# PASSAGE PROVIDED start

[Forward: in the book ‘The Current’ (2018 Gestalten), I stated in my introductory essay that ‘Electricity is Modernity’.  The scientific and technical process of harnessing electricity for human use defines the modern era, and has transformed our lives in ways we scarcely acknowledge today.  We have become creatures seemingly independent of the sun, moon, and stars, or at least, the ability to abolish the night gave rise to such thinking, which increasingly looks like hubris.  It’s the use of electricity, not fire, that is the ‘true Promethean moment’, although our embrace of fire in the form of petroleum looks more like a Faustian bargain every day.

The history of electric vehicles is little discussed today, but goes back well into the 19th Century, paralleling developments in steam power for vehicles, and predating the use of petroleum to power engines. We all know the story of Benjamin Franklin and his experiments with kites in storms in the 1700s, but compared to steam (the first experiments date back thousands of years), electricity is a relatively new field. In this series, The Vintagent explores the roots and development of electric powered two-wheelers, as part of our celebration of e-Bikes on our web channel The Current.]

Benjamin Franklin’s ‘battery’ of interconnected Leyden jars from 1769 – exactly 100 years before the electric motorcycle was proposed [Franklin Institute]
The invention of electric vehicles was dependent on two technical advances in the 1800s: the battery and the electric motor.  The term ‘battery’ was coined by Benjamin Franklin, to describe an array of interconnected, charged glass plates.  The term was adopted to cover electricity generated through a chemical reaction (what we now think of as a battery): it was chemists who first developed a practical method of electrical generation. Allesandro Volta built the first ‘wet cell’ battery in 1800 – the Voltaic Pile – that used discs of copper and zinc sandwiched with cardboard soaked in brine.  Volta used his own research and that of Luigi Galvani to design his battery: both their names are enshrined in our daily vernacular as volts and galvanism.

One of the first electric motors, built by Jedlik in Hungary in 1828 [Wikipedia]
The creation of the battery as a stable supply of electric current led to a dramatic increase in research  with electricity.  By 1802 Humphrey Davy exhibited the first incandescent light (a thin platinum strip stretched between electric wires), and the first electric arc lamp in 1806.  It’s difficult today to imagine the impact of such inventions on the mindset of people in the day: no longer would our activities be limited to the cycles of nature – humans would soon dominate nature. Davy gave public lectures that spread a new ideology, a paradigm shift in how people saw their place in the world: “[Science] has bestowed on him powers which may almost be called creative; which have enabled him to modify and change the beings surrounding him, and by his experiments to interrogate nature with power, not simply as a scholar, passive and seeking only to understand her operations, but rather as a master, active with his own instruments.” (from ‘The Age of Wonder’, Holmes 2008).

# PASSAGE PROVIDED end
# RECORDED INFORMATION start

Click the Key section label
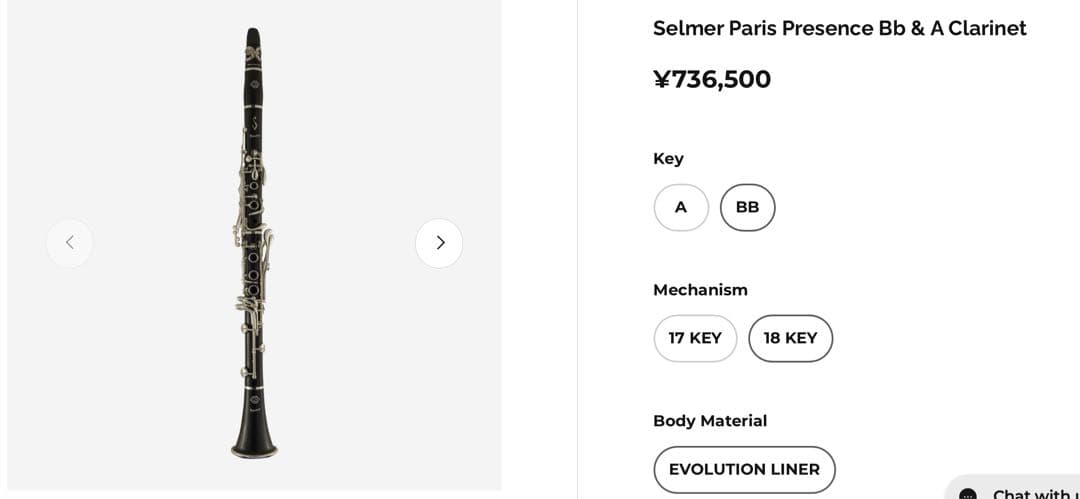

# RECORDED INFORMATION end

YOUR TASKS:
1. List every person named in the essay on early electric vehicles, spelled the way the essay spells them.
2. In the essay on early electric vehicles, what led to the sharp rise in research with electricity?
3. Continue the essay on early electric vehicles, starting right after the quote from Davy's public lectures.
The lines above come from a different source than the essay.

ANSWERS FOR THE EXERCISE:
1. Benjamin Franklin, Allesandro Volta, Luigi Galvani, Jedlik, Humphrey Davy, Holmes

2. The rise came from the creation of the battery. It gave researchers a stable supply of electric current to work with.

3.
Fiat Lux! Humphry Davy demonstrates the electric arc lamp for members of the Royal Institution of London, with a charge crossing two carbon points, in 1809. The lower half of the image shows rows of large boxes – these are batteries installed in the basement of the Institution!  A huge array was required to power a single arc lamp, as batteries were very weak in the early 1800s. [Wikipedia]
Various types of batteries were developed in the early 1800s, and were usually messy affairs: open containers of acid with metals suspended in them to create stable chemical reactions and generate electricity.  The rechargeable lead-acid battery, as used in just about every car and motorcycle until the 2000s, was invented in 1859 by Gustave Planté, while the first ‘dry cell’ batteries, as we use in portable electric tools, flashlights, and now vehicles, were invented in 1886 by Carl Gassner.  Of course, invention and application are very different things, and it took yet more time to develop practical batteries of all types, and commercialize them.  A battery small enough and strong enough to power a vehicle was not developed until the 1880s.

The turning point: Michaux’s first commercially produced bicycle of 1868, which rapidly spread the joy of two wheels. [Wikipedia]
The electric motor is a relatively recent invention, as the theory of electrons and magnets creating motion was first laid down in 1821 by Michael Faraday. The first proper electric motor, able to do real work, was developed by Thomas Davenport in 1834.  Still, it wasn’t until the 1870s that electric motors made any real impact on the world, in the form of trolleys.  They were the first form of electricity to affect people’s lives, as by the 1880s there were hundreds of trolleys transporting people in cities around the world, a decade before electric lights were adopted.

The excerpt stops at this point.